それから次に漁船の出漁状況でございますが、昨日22時の報告に上りますると、243区、これは李承晩ライン内でありますが、2隻程度が認められる。それから224区、これは李承晩ラインの外側でありますが、ほんのすぐすれすれの所であります、ここらに約100隻程度が操業中であります。それから長崎の五島方面からの情報によりますと、約50隻が出漁したという情報がありますが、詳しいことはわかりません。

それから次に現地における事件発生の模様でありますが、今のところ拿捕はまだございません。11日、即ち昨日の8時から本朝の8時までの間に行われました事故は、臨検が7隻報告されております。これは昨日申上げましたように、第一次的には臨検して再び李承晩ライン内に入らないというような誓約書を取って一応放しておるわけであります。これはこの次に又入って参りましたときに、2度目だというので、有無を言わさず連行するという建前のように聞いております。併し、なおそのほかに相当臨検されておるのじゃないかと思います。これは以上判明しておるものだけであります。

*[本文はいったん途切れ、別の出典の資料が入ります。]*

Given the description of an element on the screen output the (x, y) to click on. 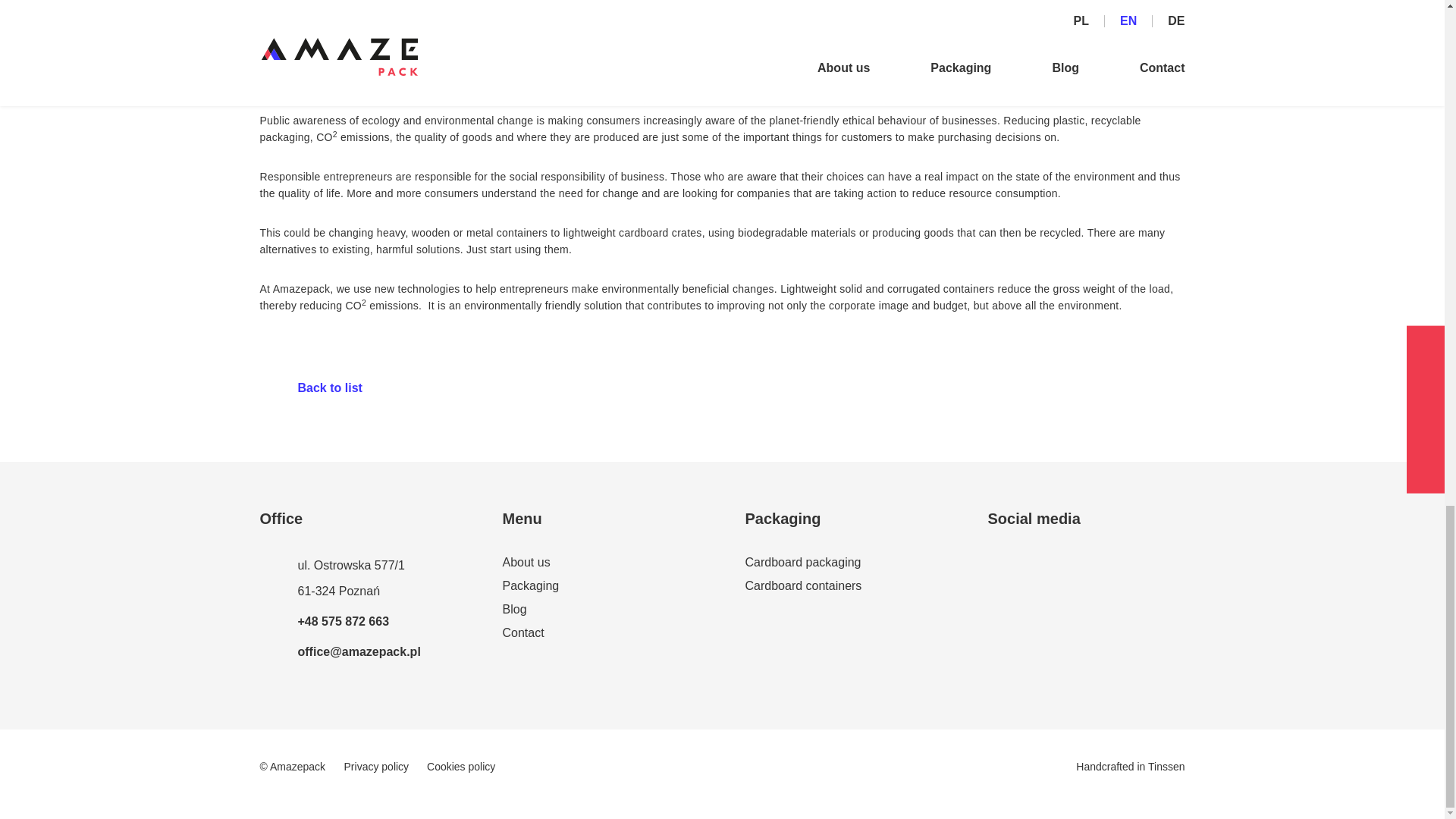
About us (600, 564)
Contact (600, 635)
Cardboard containers (843, 587)
Back to list (310, 386)
Cardboard packaging (843, 564)
Packaging (600, 587)
Branding agency (1166, 766)
Back to list (310, 386)
Blog (600, 611)
Napisz do nas (339, 650)
Given the description of an element on the screen output the (x, y) to click on. 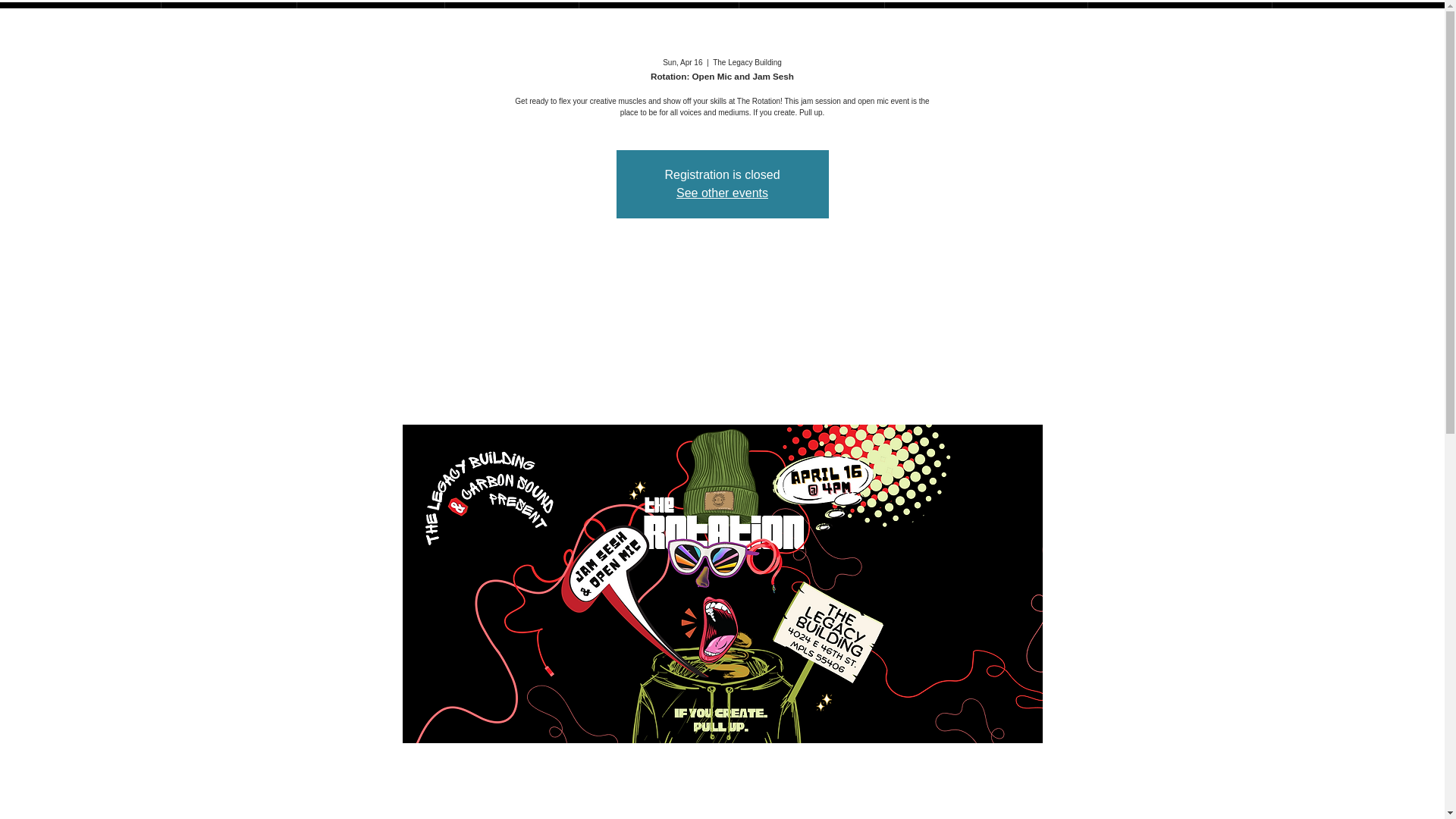
See other events (722, 192)
GET IN TOUCH (1179, 17)
RENT THE LEGACY (985, 17)
SOTS (511, 17)
VISUALS (370, 17)
EVENTS (810, 17)
AMENITIES (658, 17)
COZY (228, 17)
WELCOME (80, 17)
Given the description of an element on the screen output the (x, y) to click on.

こういうことによりまして9月に入りましてからの累計は、今朝の8時までの拿捕が3件、うち1件だけはちょっとはっきりしないのでありますが、2件は御承知のように、すでに向うに釈放方その他賠償等の申入をしておることは御承知の通りであります。それから臨検、立退命令を受けたものは、報告のあったものを累計いたしますと、54隻に達しております。なお該海域には韓国の艦艇は依然として10数隻遊弋を続けておりますし、引続き日本漁船に対して退去措置を講じており、抵抗しない限り不法なことはしないと言っておりますが、事実上同海域内における操業は不可能な状態に相成っております。

なお、各地の出漁状況についてそれぞれ入電がございますが、詳細よくわからないのでございますが、御参考までに拾い読みいたしますと、佐賀県唐津港におきましては、唐津を基地にさば釣漁船が15隻でありますが、10日の日に唐津に入港したものが、唐津の船が1隻、神奈川が2隻、千葉の船が2隻、入港というのは帰って来たわけであります。11日、昨日帰って来たのは、神奈川県が2隻、それ以外のものは大体まだ出ておるわけであります。それから佐世保を基地とするもので出漁中のものが20隻、現在同港に入港中のものが30隼、平戸で出漁中のものが4隻、生月が12隻、福岡港が6隻、仙崎が2隻、福岡では滞留中のものが五十隻程度であります。

以上で大体今までの1日の間の情報の御報告を終ります。